Brief –
Each entry should be duplicated verbatim; its pictures should not be.

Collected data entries
- - -

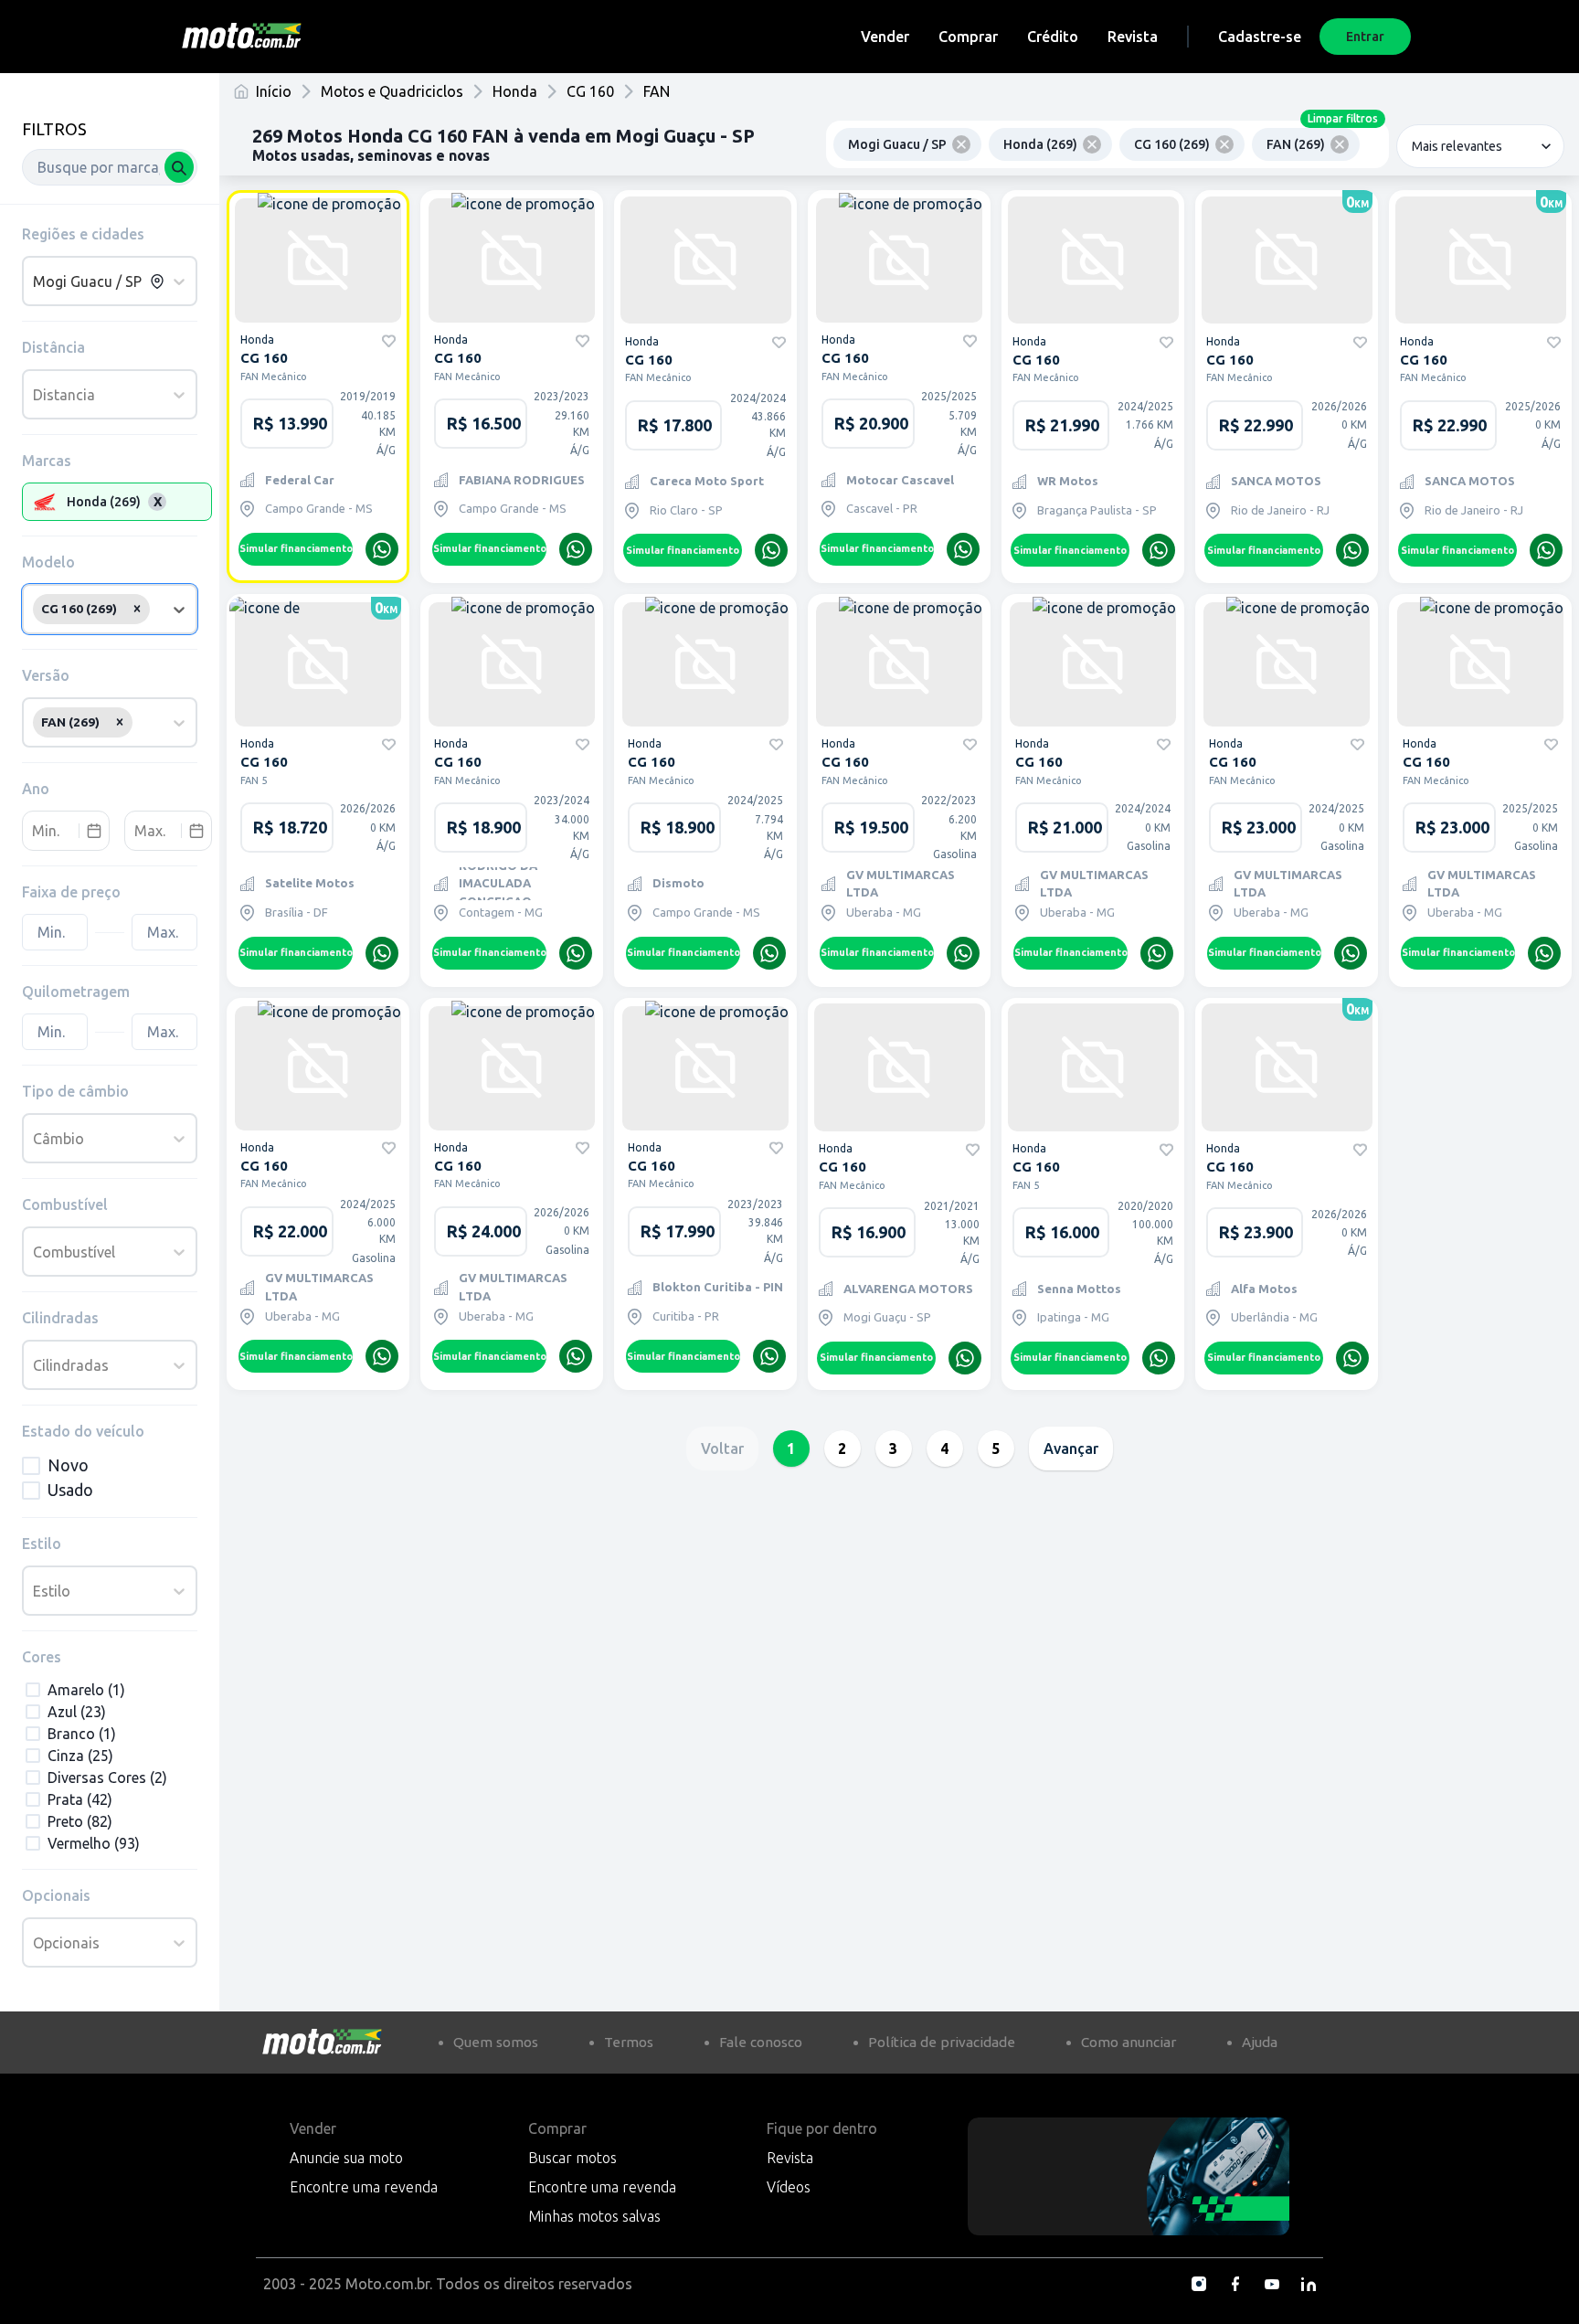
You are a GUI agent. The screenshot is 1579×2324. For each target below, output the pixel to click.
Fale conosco (760, 2042)
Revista (1132, 36)
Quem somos (495, 2042)
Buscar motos (572, 2157)
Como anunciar (1128, 2042)
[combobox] (109, 167)
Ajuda (1259, 2042)
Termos (628, 2042)
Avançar (1071, 1448)
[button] (137, 609)
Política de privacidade (941, 2042)
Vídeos (789, 2187)
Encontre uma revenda (364, 2187)
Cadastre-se (1259, 36)
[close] (961, 144)
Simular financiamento (296, 548)
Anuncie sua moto (346, 2157)
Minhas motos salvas (594, 2216)
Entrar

- - -

Solution to this exercise –
You are a GUI agent. The screenshot is 1579×2324. For each target below, output the pixel to click.
Fale conosco (760, 2042)
Revista (1132, 36)
Quem somos (495, 2042)
Buscar motos (572, 2157)
Como anunciar (1128, 2042)
[combobox] (109, 167)
Ajuda (1259, 2042)
Termos (628, 2042)
Avançar (1071, 1448)
[button] (137, 609)
Política de privacidade (941, 2042)
Vídeos (789, 2187)
Encontre uma revenda (364, 2187)
Cadastre-se (1259, 36)
[close] (961, 144)
Simular financiamento (296, 548)
Anuncie sua moto (346, 2157)
Minhas motos salvas (594, 2216)
Entrar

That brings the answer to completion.